A rede neural usada pelo Twitter para gerar prévias das fotos postadas no site é algo guardado a sete chaves pela companhia. Eu mesma já vi muitos experimentos informais para tentar descobrir esse segredo. E um deles tomou forma na rede social durante este fim de semana, expondo um problema grave e bastante real: a ferramenta de corte automático de imagens parece favorecer rostos brancos em vez de pretos, criando um ambiente desigual e racista.
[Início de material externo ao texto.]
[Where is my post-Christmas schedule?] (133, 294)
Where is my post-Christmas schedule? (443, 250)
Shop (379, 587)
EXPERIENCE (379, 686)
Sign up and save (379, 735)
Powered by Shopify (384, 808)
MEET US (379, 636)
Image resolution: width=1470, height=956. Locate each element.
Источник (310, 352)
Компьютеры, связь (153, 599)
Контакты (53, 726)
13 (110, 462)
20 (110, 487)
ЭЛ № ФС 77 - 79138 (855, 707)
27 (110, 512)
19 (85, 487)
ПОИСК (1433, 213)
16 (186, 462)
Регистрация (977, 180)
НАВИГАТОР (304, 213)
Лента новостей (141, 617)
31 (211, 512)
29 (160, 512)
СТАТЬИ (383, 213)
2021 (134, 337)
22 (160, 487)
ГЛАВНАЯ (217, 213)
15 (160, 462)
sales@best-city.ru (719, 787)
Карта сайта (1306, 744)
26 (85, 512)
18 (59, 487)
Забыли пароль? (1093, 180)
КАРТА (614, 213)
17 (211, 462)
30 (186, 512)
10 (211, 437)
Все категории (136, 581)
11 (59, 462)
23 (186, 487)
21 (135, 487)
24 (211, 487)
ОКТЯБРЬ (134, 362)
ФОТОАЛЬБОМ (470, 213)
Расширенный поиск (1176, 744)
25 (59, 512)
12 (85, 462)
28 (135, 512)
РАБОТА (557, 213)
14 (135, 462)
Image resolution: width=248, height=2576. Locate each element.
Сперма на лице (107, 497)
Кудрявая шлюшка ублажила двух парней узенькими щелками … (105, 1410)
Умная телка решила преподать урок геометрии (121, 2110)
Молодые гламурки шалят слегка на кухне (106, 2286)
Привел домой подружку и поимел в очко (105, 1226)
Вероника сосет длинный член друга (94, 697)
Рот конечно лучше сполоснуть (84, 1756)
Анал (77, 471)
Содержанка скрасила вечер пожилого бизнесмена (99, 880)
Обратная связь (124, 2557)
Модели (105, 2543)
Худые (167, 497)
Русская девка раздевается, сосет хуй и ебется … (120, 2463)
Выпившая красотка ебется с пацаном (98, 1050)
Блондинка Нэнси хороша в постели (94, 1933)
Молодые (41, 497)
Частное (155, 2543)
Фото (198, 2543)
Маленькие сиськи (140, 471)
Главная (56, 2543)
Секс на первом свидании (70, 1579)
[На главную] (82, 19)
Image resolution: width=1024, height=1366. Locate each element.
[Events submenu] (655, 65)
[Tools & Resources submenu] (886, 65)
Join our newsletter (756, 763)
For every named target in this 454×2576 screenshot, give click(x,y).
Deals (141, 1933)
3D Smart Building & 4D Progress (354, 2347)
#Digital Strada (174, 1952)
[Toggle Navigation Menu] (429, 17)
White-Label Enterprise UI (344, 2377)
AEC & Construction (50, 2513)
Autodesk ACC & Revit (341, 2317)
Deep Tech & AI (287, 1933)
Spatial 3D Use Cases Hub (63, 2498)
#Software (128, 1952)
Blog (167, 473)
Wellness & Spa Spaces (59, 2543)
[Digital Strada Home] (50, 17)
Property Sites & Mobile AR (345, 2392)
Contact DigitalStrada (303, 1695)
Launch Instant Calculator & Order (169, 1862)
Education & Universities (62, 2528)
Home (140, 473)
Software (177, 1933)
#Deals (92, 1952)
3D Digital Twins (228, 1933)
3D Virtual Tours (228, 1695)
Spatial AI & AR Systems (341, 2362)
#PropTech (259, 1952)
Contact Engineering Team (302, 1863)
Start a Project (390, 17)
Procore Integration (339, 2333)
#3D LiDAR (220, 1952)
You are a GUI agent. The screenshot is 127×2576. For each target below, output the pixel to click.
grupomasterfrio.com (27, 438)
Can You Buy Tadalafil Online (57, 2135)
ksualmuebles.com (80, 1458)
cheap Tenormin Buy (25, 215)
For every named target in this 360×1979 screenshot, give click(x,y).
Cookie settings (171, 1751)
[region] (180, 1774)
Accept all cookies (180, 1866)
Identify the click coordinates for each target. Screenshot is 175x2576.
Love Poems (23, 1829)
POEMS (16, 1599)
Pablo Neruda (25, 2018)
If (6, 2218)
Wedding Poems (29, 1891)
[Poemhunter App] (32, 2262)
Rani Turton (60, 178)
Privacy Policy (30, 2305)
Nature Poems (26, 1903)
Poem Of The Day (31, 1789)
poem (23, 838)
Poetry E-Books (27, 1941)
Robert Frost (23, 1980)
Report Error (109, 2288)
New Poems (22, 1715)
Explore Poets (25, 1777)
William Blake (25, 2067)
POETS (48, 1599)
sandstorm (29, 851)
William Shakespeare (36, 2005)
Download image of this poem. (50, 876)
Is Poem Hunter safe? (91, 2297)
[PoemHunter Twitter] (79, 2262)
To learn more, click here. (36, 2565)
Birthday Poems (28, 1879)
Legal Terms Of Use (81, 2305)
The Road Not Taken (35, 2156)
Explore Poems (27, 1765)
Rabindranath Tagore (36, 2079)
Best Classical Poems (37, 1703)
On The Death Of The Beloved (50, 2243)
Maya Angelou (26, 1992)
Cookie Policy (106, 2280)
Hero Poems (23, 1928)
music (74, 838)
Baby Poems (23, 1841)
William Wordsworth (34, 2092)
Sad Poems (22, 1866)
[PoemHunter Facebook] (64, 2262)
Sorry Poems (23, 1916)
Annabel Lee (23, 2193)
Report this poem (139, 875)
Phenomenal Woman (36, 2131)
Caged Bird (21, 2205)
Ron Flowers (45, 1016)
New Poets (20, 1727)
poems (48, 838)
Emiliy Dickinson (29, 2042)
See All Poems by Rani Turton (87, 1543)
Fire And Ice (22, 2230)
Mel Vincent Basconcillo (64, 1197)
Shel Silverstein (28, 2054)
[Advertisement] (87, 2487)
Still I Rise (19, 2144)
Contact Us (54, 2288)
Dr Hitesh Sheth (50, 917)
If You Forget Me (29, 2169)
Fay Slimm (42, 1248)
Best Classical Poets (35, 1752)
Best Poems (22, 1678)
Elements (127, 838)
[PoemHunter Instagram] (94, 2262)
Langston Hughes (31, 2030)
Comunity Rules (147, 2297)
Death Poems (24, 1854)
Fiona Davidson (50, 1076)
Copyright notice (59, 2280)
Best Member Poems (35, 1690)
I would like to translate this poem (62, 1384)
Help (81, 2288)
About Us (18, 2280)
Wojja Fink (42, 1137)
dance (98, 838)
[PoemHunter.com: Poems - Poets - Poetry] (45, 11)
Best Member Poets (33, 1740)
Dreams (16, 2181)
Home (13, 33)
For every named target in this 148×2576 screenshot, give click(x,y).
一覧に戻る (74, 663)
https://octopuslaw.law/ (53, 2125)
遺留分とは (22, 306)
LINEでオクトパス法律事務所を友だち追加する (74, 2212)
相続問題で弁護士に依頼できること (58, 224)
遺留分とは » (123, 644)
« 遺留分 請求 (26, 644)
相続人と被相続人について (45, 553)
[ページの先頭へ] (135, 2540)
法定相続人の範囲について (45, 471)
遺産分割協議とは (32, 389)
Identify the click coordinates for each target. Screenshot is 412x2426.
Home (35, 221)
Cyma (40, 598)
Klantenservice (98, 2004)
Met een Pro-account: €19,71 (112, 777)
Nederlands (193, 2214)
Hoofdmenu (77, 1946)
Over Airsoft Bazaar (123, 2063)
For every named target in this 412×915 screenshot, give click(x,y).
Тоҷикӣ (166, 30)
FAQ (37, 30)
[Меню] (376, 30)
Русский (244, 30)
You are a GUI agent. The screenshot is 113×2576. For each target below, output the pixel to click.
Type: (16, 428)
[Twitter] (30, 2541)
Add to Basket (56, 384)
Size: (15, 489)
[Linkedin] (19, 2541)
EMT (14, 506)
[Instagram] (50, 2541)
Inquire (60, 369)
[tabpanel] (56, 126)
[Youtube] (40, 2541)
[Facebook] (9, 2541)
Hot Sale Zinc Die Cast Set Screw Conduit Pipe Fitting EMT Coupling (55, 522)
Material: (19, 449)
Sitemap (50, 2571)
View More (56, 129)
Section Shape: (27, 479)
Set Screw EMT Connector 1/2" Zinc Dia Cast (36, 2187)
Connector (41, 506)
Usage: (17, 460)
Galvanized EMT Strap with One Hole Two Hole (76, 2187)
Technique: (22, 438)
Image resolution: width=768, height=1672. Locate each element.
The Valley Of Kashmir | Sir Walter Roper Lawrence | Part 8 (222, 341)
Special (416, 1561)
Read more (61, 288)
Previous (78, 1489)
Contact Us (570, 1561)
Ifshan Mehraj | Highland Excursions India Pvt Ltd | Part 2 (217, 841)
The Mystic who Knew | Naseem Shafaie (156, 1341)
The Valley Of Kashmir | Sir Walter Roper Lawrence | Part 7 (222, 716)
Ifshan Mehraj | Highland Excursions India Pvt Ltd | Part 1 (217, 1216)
Quando o Twitter estreou a ferramenta de corte inteligente em 2018, a empresa disse que o algoritmo determina a parte mais “saliente” da imagem – ou seja, para onde seus olhos são atraídos primeiro – para então usar esse corte como uma prévia da fotografia. Mesmo assim, a rede social nunca explicou exatamente o que quer dizer com “saliente”. Daí começaram as especulações, e rostos parecem ser o item prioritário do algoritmo. Mas quais tipos de rostos, especificamente? Sorrindo ou com a cara séria? Iluminados ou no escuro?
Foi quando, neste final de semana, vários usuários do Twitter apontaram o quão problemático é o funcionamento desse algoritmo de corte.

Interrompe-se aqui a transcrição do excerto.